Microsoft issued an advisory Aug. 23 for application developers and customers about a security issue impacting hundreds of third-party programs.
The week of Aug. 16, security researchers revealed that scores of applications running on Windows are affected by a class of vulnerabilities dubbed remote “binary planting” bugs by Acros Security. The situation, Microsoft said, is “caused by applications passing an insufficiently qualified path when loading an external library.”
According to Acros Security CEO Mitja Kolsek, the company found more than 200 vulnerable applications from about a hundred different vendors, with 520 binary planting issues identified in those applications. Seventy-percent of these bugs are DLL (dynamic link library) loading issues; the rest were due to insecure loading of executables such as .exe or .com files.
“It’s really trivial to exploit these bugs-you only need to place some interesting-looking file on a remote share and put a malicious DLL alongside it (you can mark it as ‘hidden’ so the user won’t see it),” Kolsek told eWEEK in an e-mail. “Then you have to either lure the user into opening the file with lightweight social engineering or, if operating inside a corporate network, simply wait for users to start opening the file.”
“When the application loads one of its required or optional libraries, the vulnerable application may attempt to load the library from the remote network location,” Microsoft explained in its advisory. “If the attacker provides a specially crafted library at this location, the attacker may succeed at executing arbitrary code on the user’s machine.” Remote binary planting bugs “can be exploited over network file systems such as … WebDAV and SMB.”
To prevent these kinds of attacks, Microsoft has issued guidance for developers working with .DLL files.

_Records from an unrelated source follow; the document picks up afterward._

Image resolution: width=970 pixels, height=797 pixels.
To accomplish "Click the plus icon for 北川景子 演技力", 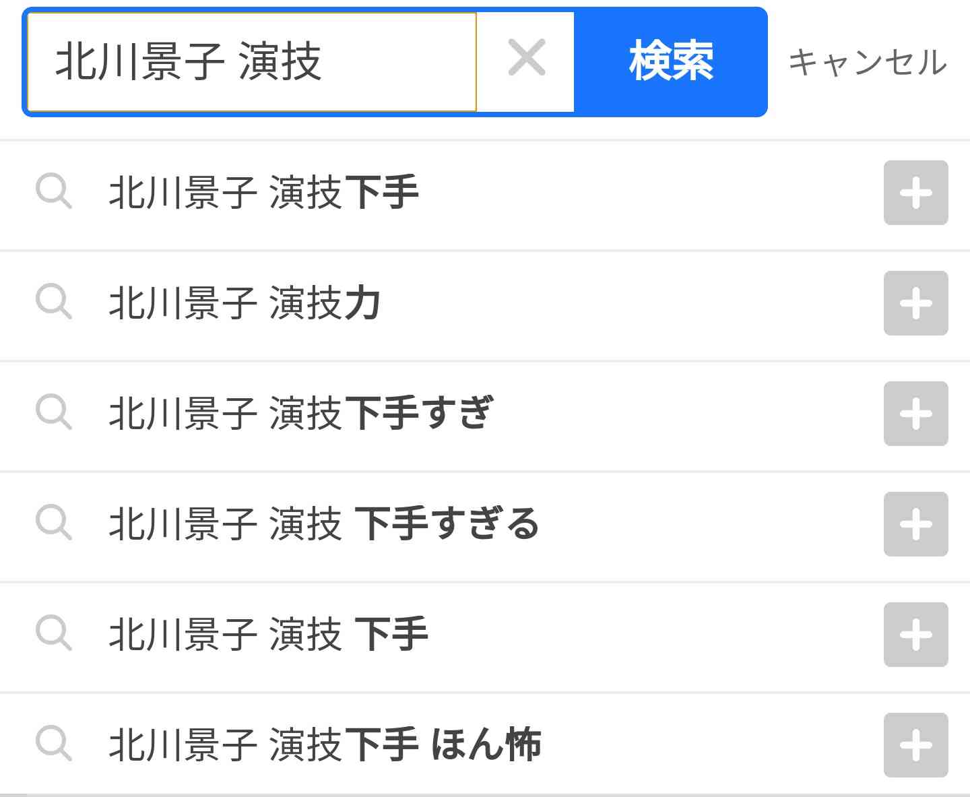I will pos(915,305).
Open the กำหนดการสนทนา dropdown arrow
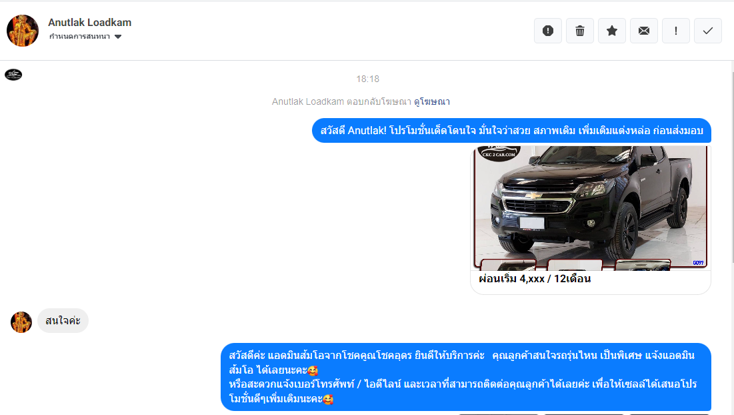The image size is (734, 415). point(118,37)
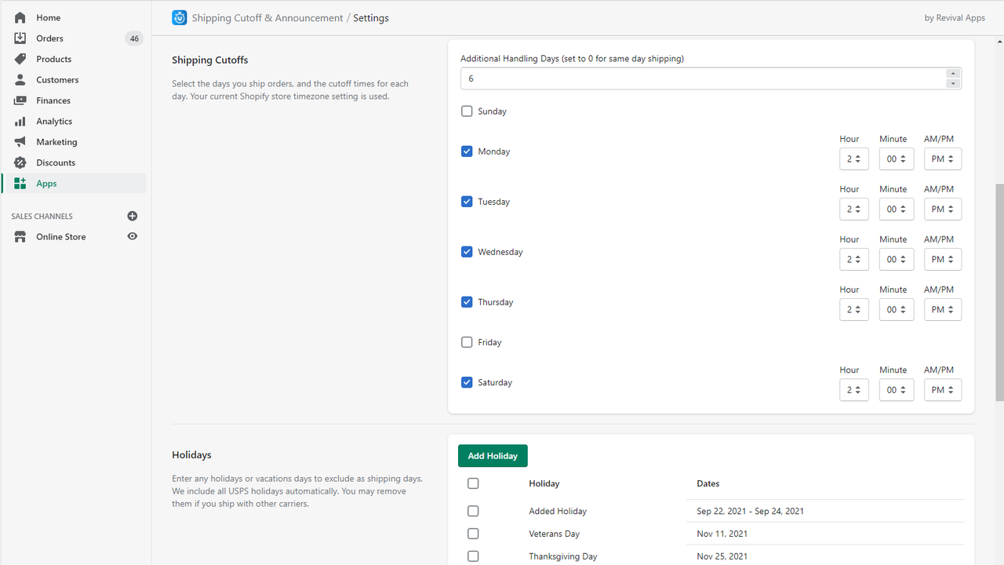1004x565 pixels.
Task: Open Discounts using its icon
Action: [19, 162]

The company also released an “optional mitigation tool that helps customers address the risk of the remote attack vendor through a per-application and global configuration setting.”

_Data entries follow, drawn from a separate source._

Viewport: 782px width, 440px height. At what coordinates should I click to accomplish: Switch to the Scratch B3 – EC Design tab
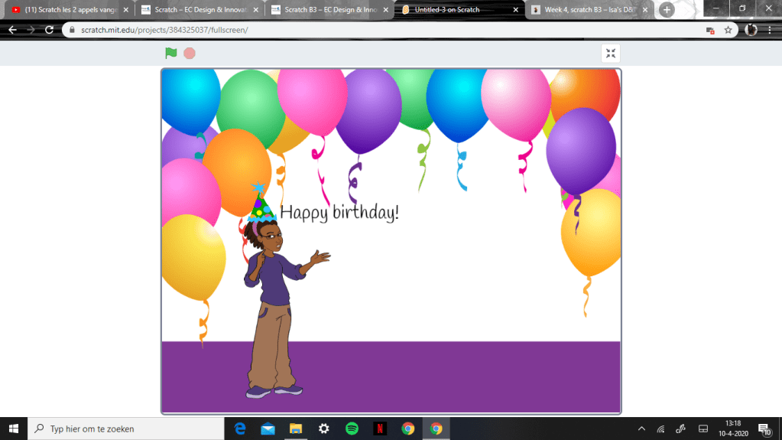point(329,10)
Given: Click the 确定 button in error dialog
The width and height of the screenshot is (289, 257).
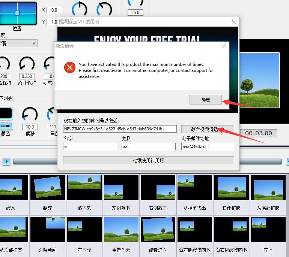Looking at the screenshot, I should (x=206, y=100).
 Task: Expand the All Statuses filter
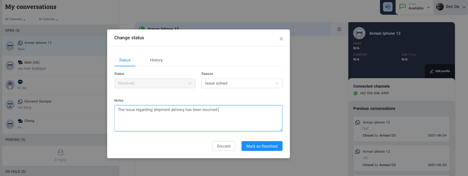pyautogui.click(x=48, y=19)
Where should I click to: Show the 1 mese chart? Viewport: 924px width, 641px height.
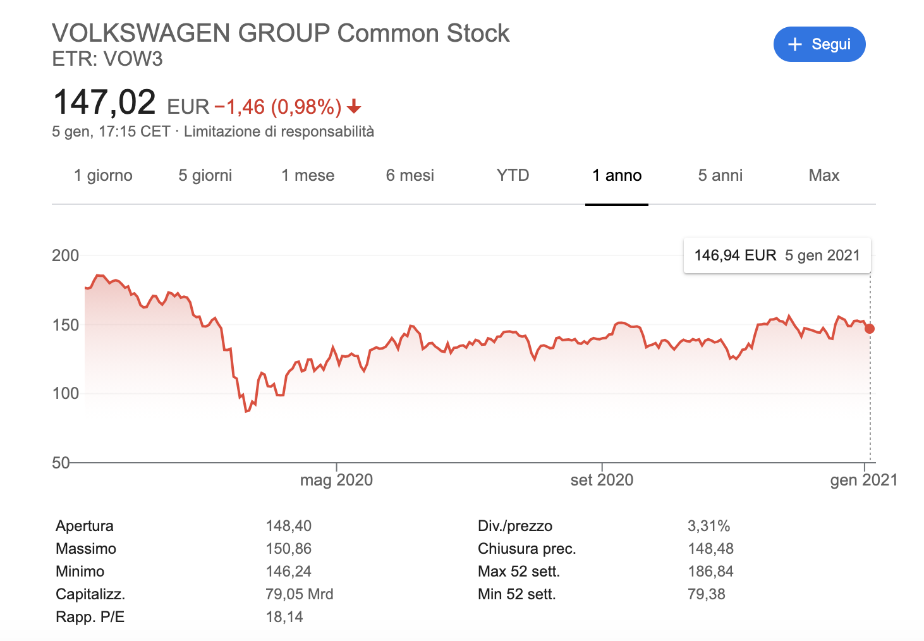[x=308, y=175]
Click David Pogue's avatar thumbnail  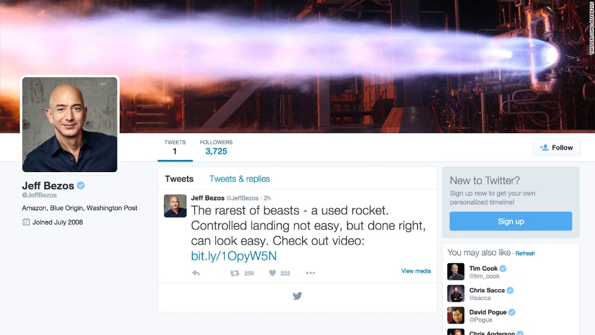[456, 315]
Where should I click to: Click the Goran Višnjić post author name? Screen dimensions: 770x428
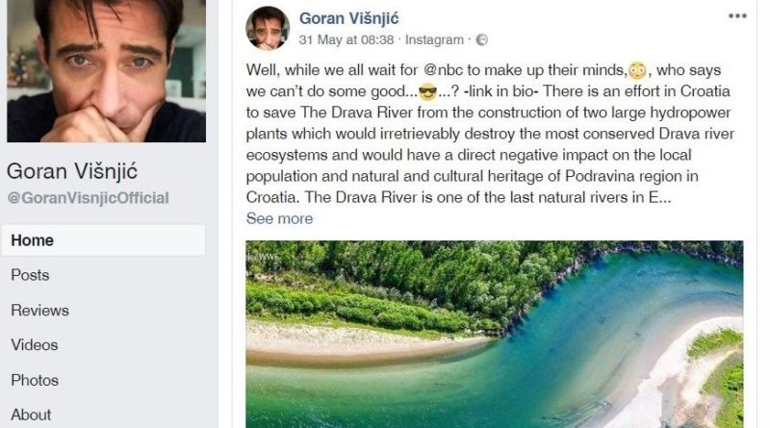pyautogui.click(x=349, y=18)
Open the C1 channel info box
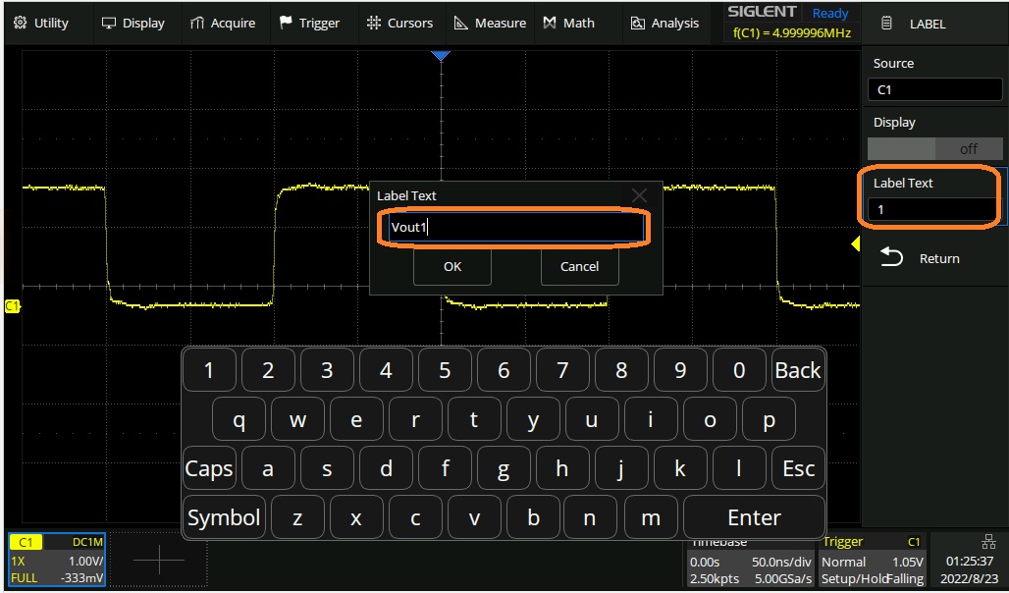The image size is (1009, 593). coord(55,562)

As a class of vulnerabilities, binary planting bugs have been known of for years.
“Although Microsoft has been providing the SetDllDirectory function to developers for a long time, our research shows that almost no applications have been using it to remove the current working directory from the search path,” Kolsek said. “We assume this is because the developers weren’t aware of the risks and could see no benefit in calling this function. Mind you, this function can also cause problems with third-party code integrated in, or ‘plugged in,’ to an application, and it only solves the DLL part of the problem while leaving executable-loading insecure.”
Though the problem affects some Microsoft applications, the underlying issue is something each application vendor will have to address, HD Moore, chief security officer at Rapid7, wrote on the company’s security blog. In the meantime, organizations can mitigate the situation by blocking outbound SMB and WebDAV connections at the perimeter and disabling the Web Client server on all their desktops through group policy, he advised.
“There are some workarounds that can be put in place in the short term and these will have a side effect of blocking similar exploits in the future,” Moore wrote.